#### HOW TO COMPLETE THIS TASK:
From the records below, take each line where the string "computer" shows up and copy it.

#### DATA SUPPLIED:
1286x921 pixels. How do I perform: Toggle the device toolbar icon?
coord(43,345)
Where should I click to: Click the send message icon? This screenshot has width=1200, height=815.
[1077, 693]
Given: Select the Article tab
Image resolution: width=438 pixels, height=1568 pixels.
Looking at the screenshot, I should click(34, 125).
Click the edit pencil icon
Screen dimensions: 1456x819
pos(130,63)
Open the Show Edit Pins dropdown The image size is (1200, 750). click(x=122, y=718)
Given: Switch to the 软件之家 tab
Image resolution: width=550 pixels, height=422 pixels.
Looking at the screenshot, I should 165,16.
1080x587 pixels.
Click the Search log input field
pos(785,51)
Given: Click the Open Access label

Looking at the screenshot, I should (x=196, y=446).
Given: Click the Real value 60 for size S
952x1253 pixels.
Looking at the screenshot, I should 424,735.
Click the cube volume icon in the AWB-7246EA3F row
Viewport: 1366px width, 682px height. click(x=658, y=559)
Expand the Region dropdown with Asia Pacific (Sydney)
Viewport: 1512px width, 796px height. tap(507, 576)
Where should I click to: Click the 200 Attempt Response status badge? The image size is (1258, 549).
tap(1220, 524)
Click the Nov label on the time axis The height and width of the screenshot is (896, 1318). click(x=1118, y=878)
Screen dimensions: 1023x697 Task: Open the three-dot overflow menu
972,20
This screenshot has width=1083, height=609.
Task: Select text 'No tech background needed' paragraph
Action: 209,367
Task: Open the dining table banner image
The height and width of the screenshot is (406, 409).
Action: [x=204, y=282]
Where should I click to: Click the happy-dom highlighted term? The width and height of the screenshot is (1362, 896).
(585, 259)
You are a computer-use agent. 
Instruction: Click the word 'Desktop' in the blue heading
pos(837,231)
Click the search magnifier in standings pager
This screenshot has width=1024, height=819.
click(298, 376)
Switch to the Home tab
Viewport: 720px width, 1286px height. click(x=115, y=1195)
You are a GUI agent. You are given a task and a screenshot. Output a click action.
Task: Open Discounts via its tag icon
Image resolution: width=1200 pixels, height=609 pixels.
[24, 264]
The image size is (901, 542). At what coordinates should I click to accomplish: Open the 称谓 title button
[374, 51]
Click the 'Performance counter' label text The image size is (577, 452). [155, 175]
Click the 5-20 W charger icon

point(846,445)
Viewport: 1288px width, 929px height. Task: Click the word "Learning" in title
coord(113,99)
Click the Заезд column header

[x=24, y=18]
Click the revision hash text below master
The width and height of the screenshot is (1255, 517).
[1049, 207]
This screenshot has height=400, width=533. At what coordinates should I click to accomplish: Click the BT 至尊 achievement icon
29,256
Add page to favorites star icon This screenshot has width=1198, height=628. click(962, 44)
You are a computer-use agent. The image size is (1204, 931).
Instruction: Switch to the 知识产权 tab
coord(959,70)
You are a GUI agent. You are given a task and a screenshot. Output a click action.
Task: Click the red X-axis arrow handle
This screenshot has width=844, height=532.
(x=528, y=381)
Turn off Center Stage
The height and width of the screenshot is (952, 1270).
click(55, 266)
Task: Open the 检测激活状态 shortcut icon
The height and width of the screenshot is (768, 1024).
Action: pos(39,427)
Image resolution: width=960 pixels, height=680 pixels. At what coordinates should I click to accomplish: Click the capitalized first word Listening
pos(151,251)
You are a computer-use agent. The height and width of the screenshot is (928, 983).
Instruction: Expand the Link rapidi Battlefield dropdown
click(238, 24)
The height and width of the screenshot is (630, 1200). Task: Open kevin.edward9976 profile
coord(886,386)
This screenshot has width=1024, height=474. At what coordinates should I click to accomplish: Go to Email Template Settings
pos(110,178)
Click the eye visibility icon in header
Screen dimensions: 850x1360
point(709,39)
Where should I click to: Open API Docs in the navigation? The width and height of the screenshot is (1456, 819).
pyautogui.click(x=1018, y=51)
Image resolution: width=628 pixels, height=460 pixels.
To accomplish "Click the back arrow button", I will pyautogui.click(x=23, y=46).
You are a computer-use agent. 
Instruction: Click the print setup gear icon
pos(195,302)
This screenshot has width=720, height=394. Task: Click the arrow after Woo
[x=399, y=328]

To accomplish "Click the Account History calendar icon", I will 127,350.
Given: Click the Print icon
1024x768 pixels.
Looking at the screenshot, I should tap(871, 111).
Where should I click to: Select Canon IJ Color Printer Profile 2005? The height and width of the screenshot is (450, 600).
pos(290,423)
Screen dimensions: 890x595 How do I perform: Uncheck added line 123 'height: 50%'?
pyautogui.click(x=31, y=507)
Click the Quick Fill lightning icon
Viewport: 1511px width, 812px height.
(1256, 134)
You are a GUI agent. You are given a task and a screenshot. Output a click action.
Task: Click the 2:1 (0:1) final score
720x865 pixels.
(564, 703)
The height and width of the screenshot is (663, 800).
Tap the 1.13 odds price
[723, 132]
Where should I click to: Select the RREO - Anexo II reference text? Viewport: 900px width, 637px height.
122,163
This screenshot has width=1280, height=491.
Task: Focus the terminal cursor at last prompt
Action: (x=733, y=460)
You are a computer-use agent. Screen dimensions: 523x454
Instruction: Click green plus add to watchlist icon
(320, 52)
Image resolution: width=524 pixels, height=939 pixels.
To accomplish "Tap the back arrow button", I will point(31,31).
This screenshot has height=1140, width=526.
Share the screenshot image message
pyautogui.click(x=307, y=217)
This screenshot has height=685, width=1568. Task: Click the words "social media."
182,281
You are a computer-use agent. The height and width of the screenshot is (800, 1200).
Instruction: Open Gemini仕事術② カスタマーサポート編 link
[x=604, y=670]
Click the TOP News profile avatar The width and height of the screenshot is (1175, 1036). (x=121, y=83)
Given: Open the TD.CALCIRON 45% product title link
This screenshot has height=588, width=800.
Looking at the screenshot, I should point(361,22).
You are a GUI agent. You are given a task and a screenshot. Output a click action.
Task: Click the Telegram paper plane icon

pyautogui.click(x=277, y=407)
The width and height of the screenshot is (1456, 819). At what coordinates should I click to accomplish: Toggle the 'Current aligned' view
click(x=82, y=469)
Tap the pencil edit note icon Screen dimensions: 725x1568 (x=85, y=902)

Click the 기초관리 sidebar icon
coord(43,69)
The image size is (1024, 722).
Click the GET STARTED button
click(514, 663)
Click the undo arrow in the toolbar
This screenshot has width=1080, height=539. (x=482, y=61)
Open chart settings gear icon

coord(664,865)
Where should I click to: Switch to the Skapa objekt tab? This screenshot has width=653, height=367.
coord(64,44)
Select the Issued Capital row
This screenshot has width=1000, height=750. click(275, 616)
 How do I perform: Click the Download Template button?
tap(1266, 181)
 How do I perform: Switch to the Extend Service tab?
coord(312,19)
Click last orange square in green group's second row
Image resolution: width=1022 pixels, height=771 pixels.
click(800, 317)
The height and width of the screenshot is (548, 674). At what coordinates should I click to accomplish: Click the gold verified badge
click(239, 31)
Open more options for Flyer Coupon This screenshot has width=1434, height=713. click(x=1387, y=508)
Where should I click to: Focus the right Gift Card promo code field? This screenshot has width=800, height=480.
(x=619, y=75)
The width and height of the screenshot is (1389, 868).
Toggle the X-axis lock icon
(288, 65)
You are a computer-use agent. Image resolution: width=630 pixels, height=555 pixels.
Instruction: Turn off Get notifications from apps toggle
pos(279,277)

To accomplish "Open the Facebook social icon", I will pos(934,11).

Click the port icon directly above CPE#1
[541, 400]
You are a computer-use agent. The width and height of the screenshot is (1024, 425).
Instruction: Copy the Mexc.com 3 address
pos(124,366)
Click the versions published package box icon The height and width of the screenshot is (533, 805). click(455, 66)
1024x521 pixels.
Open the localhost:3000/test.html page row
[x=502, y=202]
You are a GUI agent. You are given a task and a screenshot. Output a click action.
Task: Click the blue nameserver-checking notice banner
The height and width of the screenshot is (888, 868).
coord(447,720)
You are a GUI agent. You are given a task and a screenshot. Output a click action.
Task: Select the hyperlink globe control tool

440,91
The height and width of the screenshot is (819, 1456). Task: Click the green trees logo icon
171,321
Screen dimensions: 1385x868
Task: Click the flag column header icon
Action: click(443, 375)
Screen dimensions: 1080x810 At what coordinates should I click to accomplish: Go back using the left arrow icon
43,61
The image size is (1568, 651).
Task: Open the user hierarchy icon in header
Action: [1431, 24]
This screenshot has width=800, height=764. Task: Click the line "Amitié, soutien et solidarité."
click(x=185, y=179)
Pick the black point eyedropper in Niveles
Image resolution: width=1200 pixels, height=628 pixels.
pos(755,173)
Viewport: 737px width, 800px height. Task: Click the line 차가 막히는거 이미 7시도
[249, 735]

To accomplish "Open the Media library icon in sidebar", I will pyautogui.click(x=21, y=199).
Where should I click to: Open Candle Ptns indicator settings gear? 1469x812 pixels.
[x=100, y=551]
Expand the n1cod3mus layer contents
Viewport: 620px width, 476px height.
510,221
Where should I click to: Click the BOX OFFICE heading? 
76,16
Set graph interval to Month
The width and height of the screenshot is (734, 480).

#### REPLY:
You are a computer-use agent. 
You are a computer-use agent. The image size is (1204, 931).
You are a computer-use agent. The height and width of the screenshot is (928, 983).
You are a computer-use agent. 
You are a computer-use agent. Screen dimensions: 523x454
You are a computer-use agent. The height and width of the screenshot is (800, 1200).
You are a computer-use agent. Image resolution: width=630 pixels, height=555 pixels.
You are a computer-use agent. The width and height of the screenshot is (1024, 425).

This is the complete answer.